We have an interesting enforcement action from the Securities and Exchange Commission this week, where the agency dinged a telecom company and its former executives $1.9 million for misleading statements on revenue projections.
The kicker: it looks like the company’s own sales automation software created the audit trail that painted the company into an enforcement corner.
The company is Sonus Networks, a maker of telecommunications equipment based in suburban Boston. In early 2015, the SEC says, then-CFO Mark Greenquist misled investors by affirming guidance that quarterly sales would be in the range of $74 million — even though he knew that estimate was based on deals the company had reclassified as closing in the current quarter, when in reality they weren’t likely to close until sometime later in the year.
Sure enough, those pending deals didn’t close in the quarter. Sonus lowered its guidance from $74 million to around $50 million. The share price promptly fell 33 percent and wiped out $225 million in market cap.
OK, so Sonus was pulling future deals into the current quarter to meet investor expectations; that’s not news. Pulling sales forward is a time-honored way to manipulate revenue numbers.
What caught my eye was this detail on Page 6 of the SEC complaint —
Sonus used a third-party tracking tool to track potential sales opportunities. The salesforce was required to populate the tracking tool with then-available information about potential sales opportunities, including the deal’s estimated revenue and closing date.
Uh oh.
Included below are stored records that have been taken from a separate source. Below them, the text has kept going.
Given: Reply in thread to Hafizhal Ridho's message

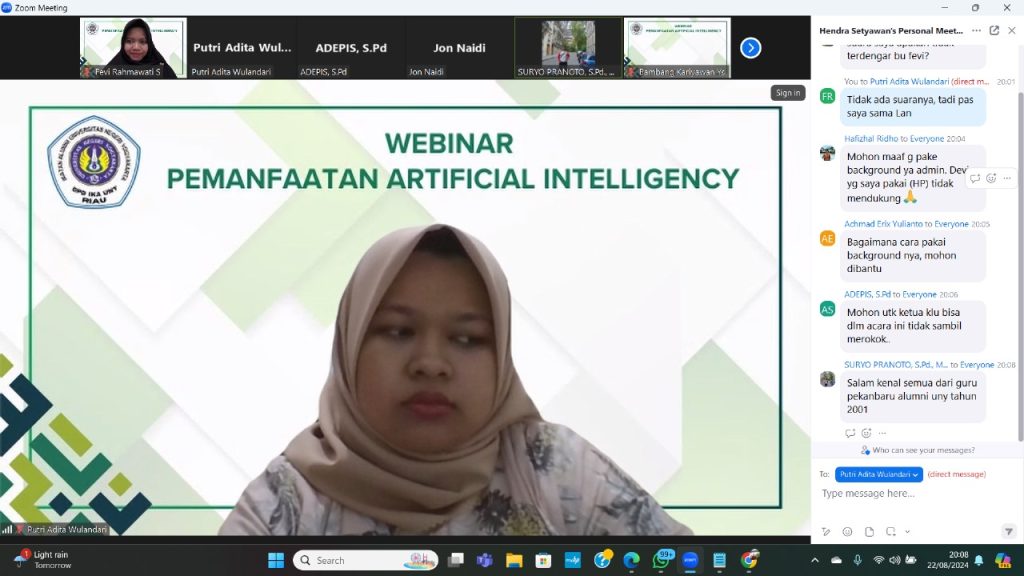Looking at the screenshot, I should pos(975,178).
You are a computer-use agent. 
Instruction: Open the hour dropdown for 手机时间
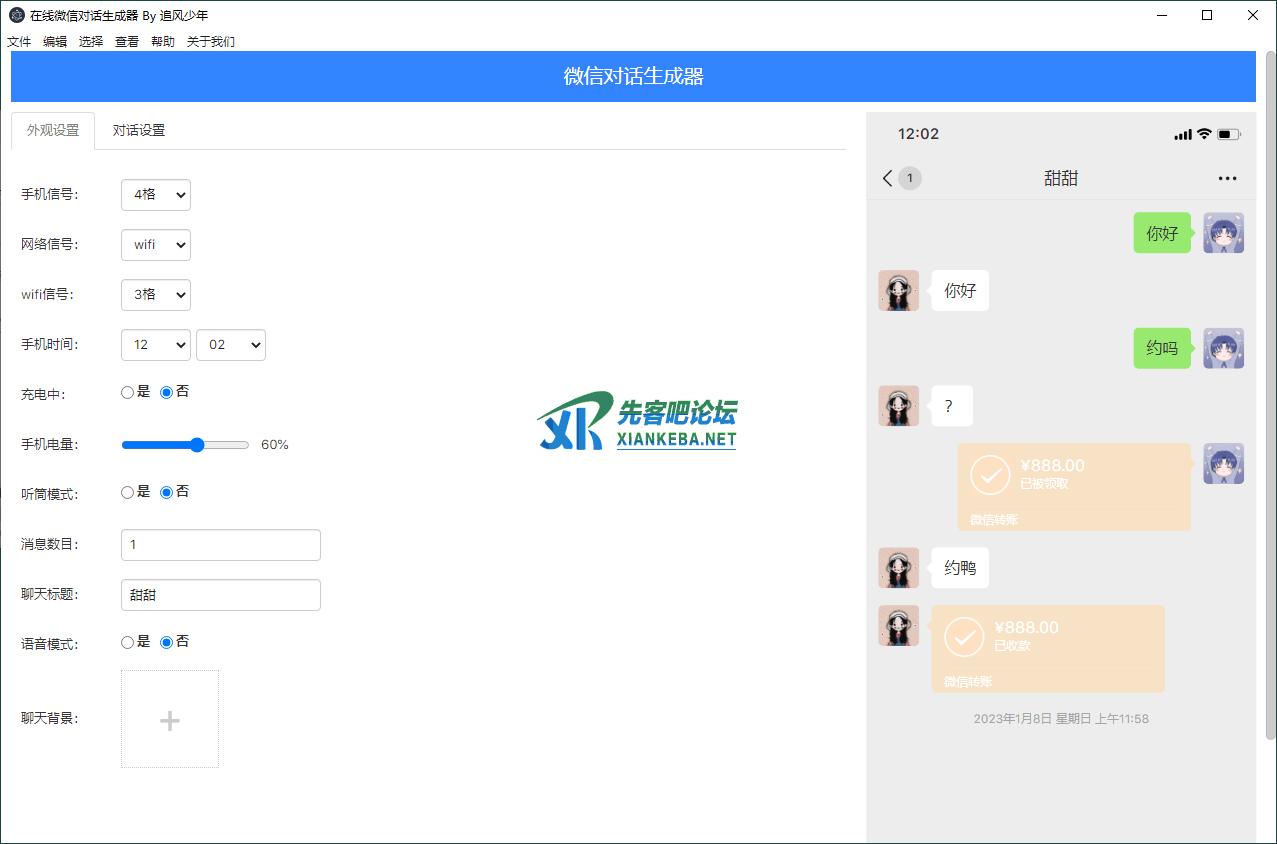155,345
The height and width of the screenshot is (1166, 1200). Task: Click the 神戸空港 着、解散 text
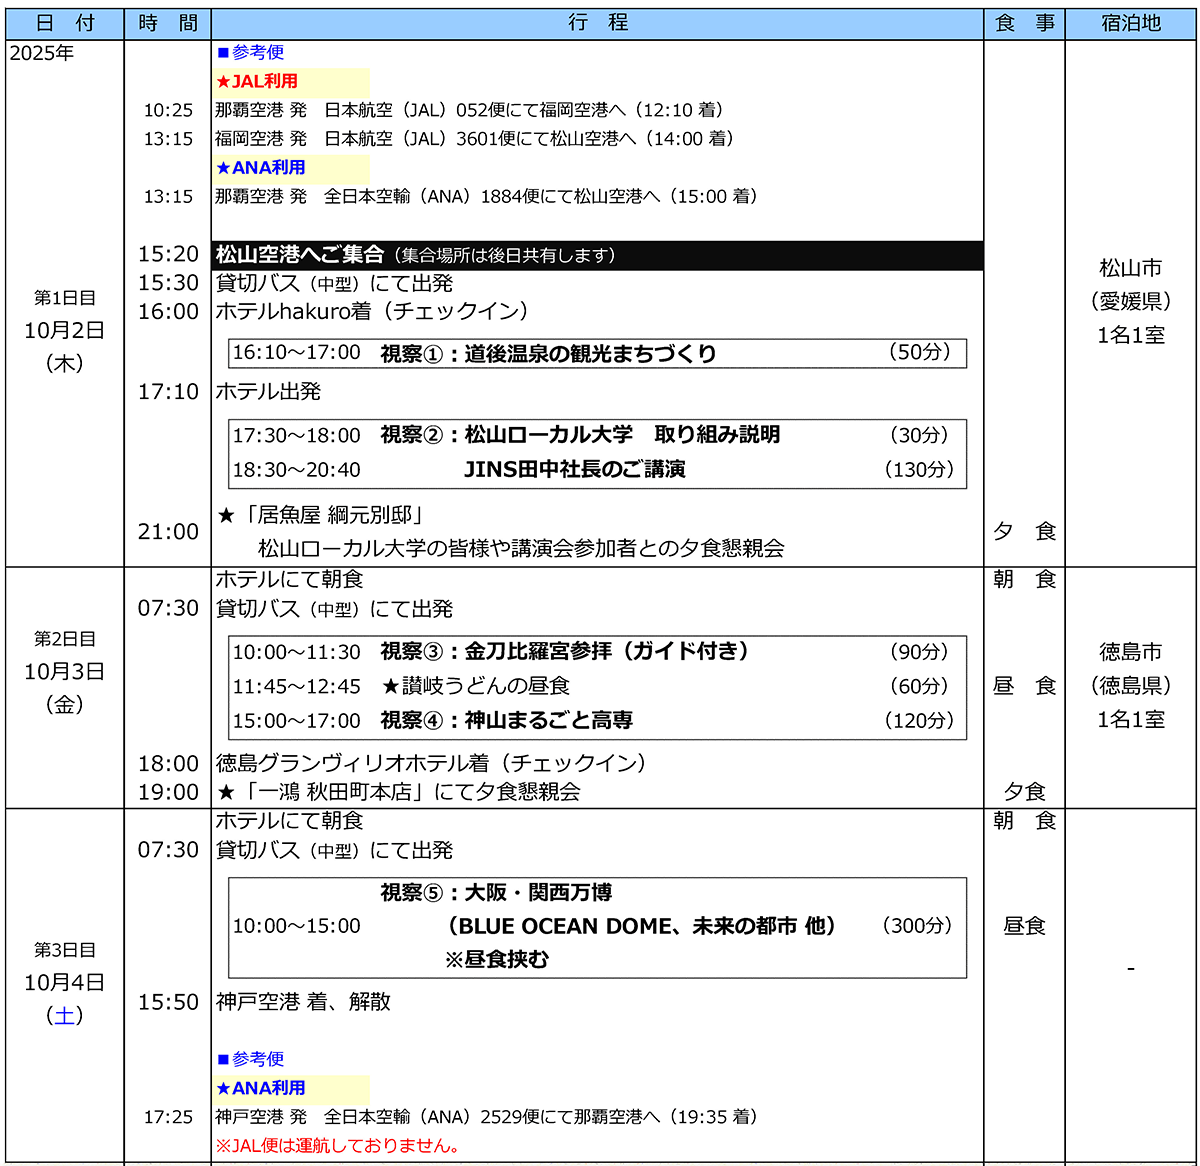pyautogui.click(x=303, y=1002)
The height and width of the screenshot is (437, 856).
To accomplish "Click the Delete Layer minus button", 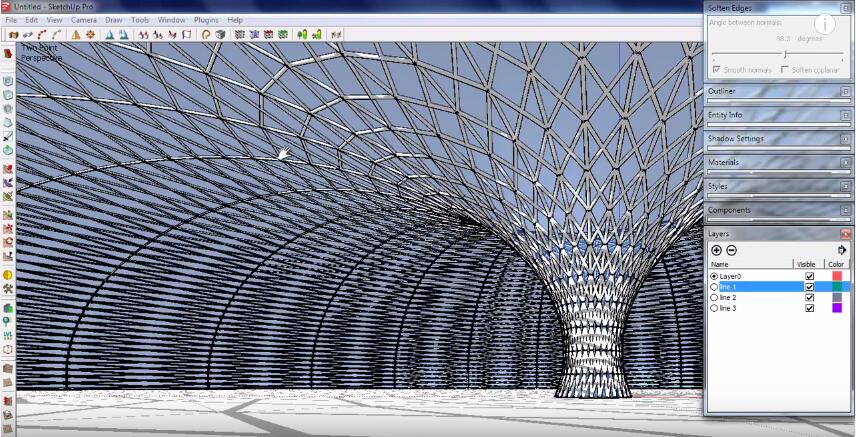I will [x=731, y=250].
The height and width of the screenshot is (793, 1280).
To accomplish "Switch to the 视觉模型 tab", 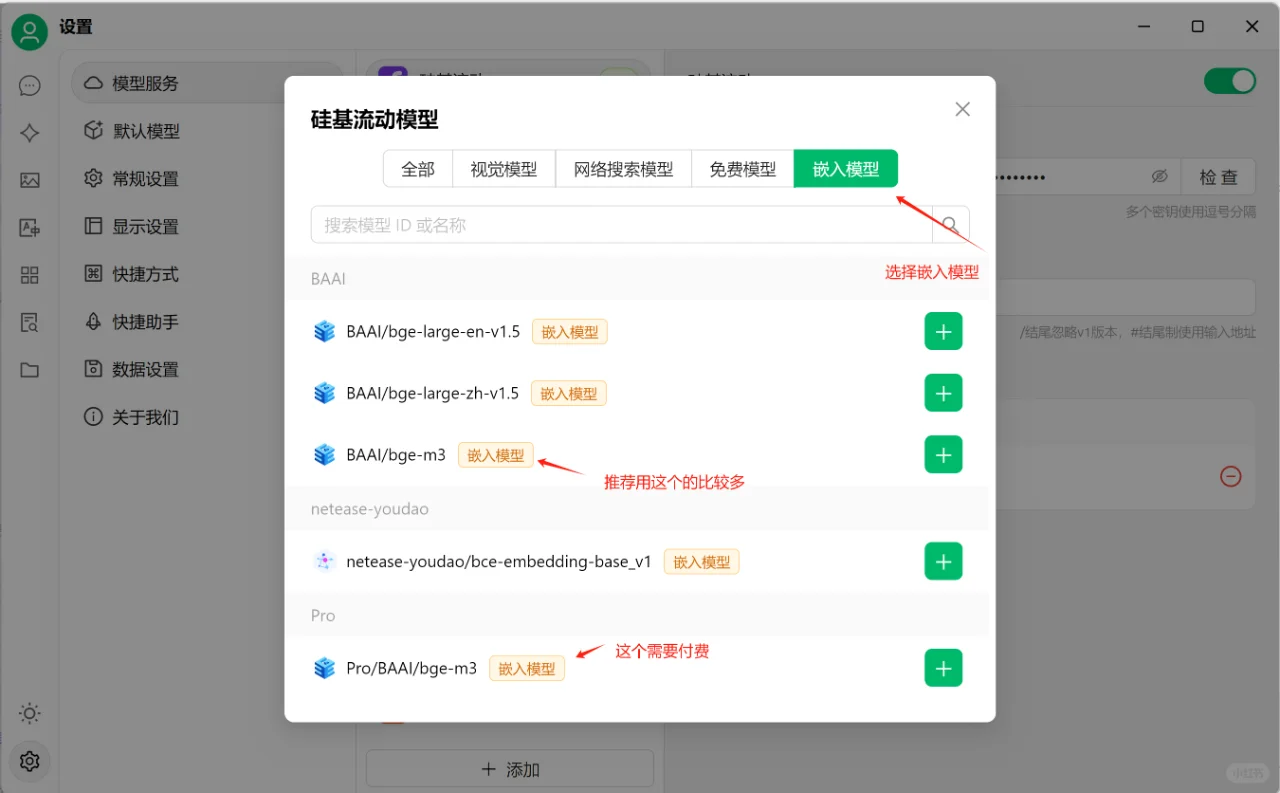I will [x=504, y=169].
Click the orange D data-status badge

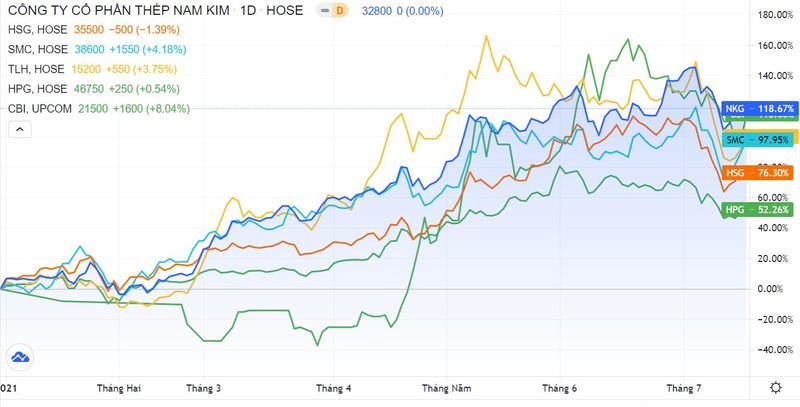(x=339, y=11)
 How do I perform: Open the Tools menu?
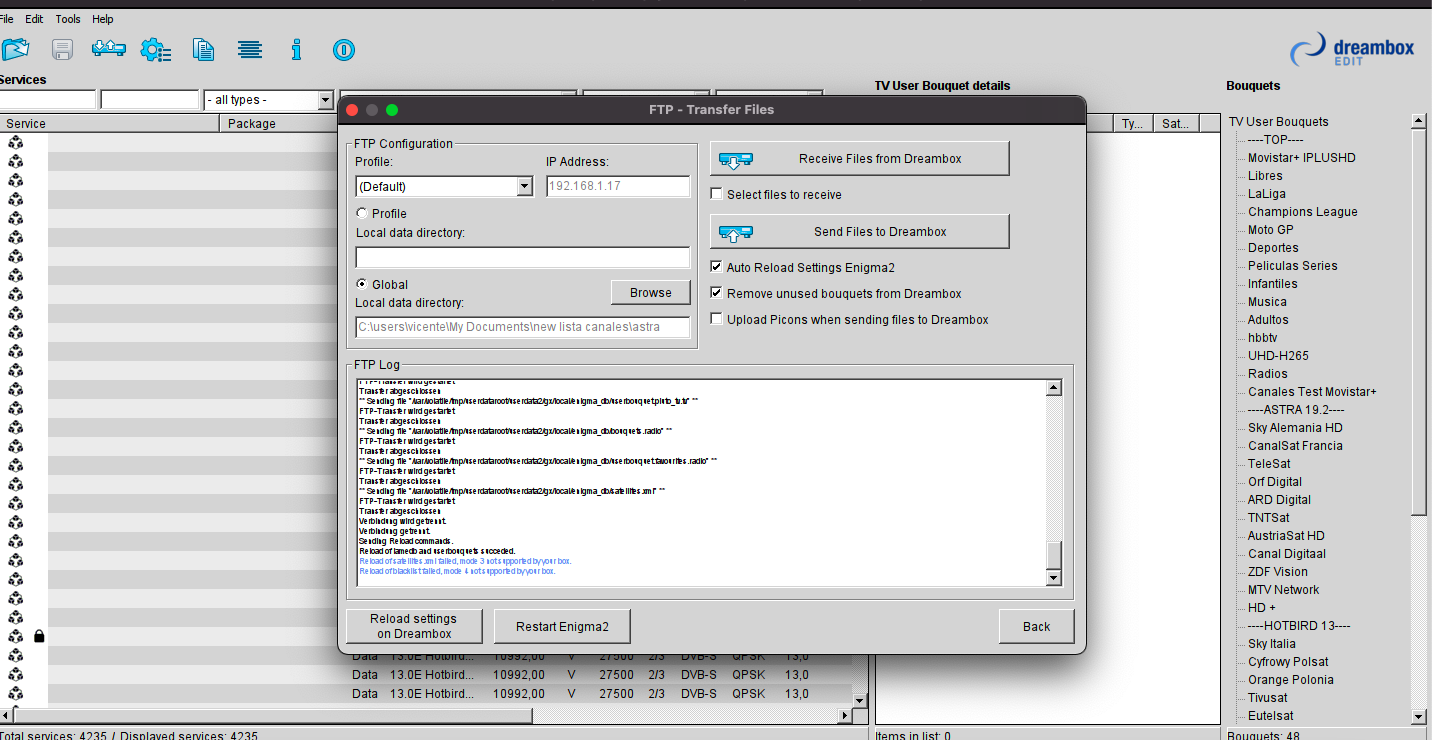pos(68,19)
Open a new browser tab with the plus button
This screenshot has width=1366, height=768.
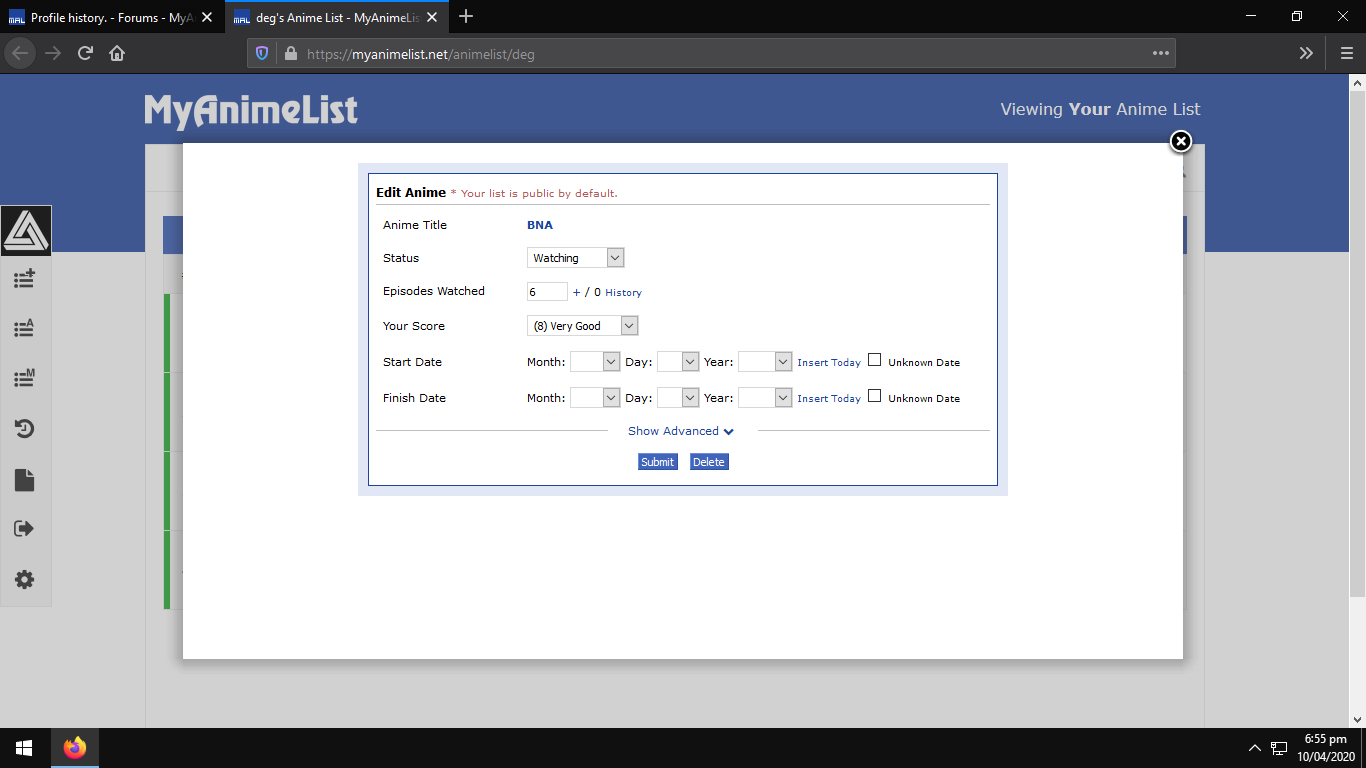point(465,17)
A tracking tool is useful to business operations in all sorts of ways — but in the realm of regulatory compliance and enforcement, it’s also useful because it creates an audit trail.
Sonus made its sales forecasts based on two factors: the data that sales executives put into that tracking tool, including the likelihood of when a deal will close; and the judgment of regional vice presidents who reviewed that data. In January 2015, as Sonus was telling investors it expected to hit that $74 million target, those internal projections came up $10.2 million short.
Later that month, at Sonus’ annual sales team meeting, the company’s head of sales, Michael Swade, instructed sales subordinates to skip team meetings and figure out how to close that gap. They were specifically told “to reclassify enough deals as Q1 Committed Pipeline to close the $10.2 million gap.”
Records vs. Records
You can guess the rest of the story from here. Damaging emails emerged where subordinates wrote statements such as: “I’ve asked many of you to move deals that are still speculative into Q1 Commit and go get. This was a directive from my management to find a path to the company’s quarterly number.” Other executives were warning senior management that they had pulled forward as many deals as they could, and even then didn’t expect those deals to close on time.
Then came crunch time in late February, when it all fell apart. And the SEC made this note in its complaint—
Changes in the tracking tool were consistent with the employees’ warnings. The week before the February 18 Statement, the salesforce removed approximately $5 million of deals from the Q1 Committed Pipeline, indicating that those deals would no longer close in the quarter.
Changes in the tracking tool were consistent with employees’ warnings. That’s the killer detail here. The company had a robust system to track revenue projections — and then used the dreaded management override to ignore those projections when the numbers said something executives didn’t like.
Except logic has a way of catching up to management override, and employees have a way of warning management when its override decisions are unwise. So we have automated documentation of when and how sales numbers were changing, and email documentation of employees’ unease at the motives behind the changes.
All that led to a no-win situation for Sonus, Swade, and Greenquist. As usual, nobody admitted or denied any wrongdoing, but all three parties consented to the SEC charges. Sonus (which these days does business as Ribbon Communications, a terrible name change that warrants civil investigation itself) agreed to pay $1.9 million in penalties. Greenquist will pay $30,000, Swade $40,000.
The key point here is that by using automation software to its fullest extent (which a company will typically want to do), a company throws off tons of data that can later be used to explore compliance lapses.
My question here: Was Sonus using Salesforce.com for its automation software? The SEC complaint doesn’t say — although any business that size most likely does use Salesforce, because the software is that good.
One of Salesforce’s features is a “field history” function that tracks every change made to a field, with date and time stamp. So a regulator could examine those records, compare them to internal emails and other communications, and construct a pretty damning tale of exactly when management decided to override what the data was saying, to blow smoke up investors’ backsides with a very different story; one that would, ultimately, fall apart.
Of course, other CRM software applications also offer that same field history functionality. The key point here is that by using automation software to its fullest extent (which a company will typically want to do), a company throws off tons of data that can later be used to explore compliance lapses — including management override of sound accounting controls, which never looks good.
Would Sonus have suffered this outcome if it hadn’t used sales automation software, or perhaps kept the field history functions turned off? We’ll never know. But a manual approach to sales work won’t cut it in the modern world.
Then again, overriding what the automated sales systems tell you clearly doesn’t cut it either.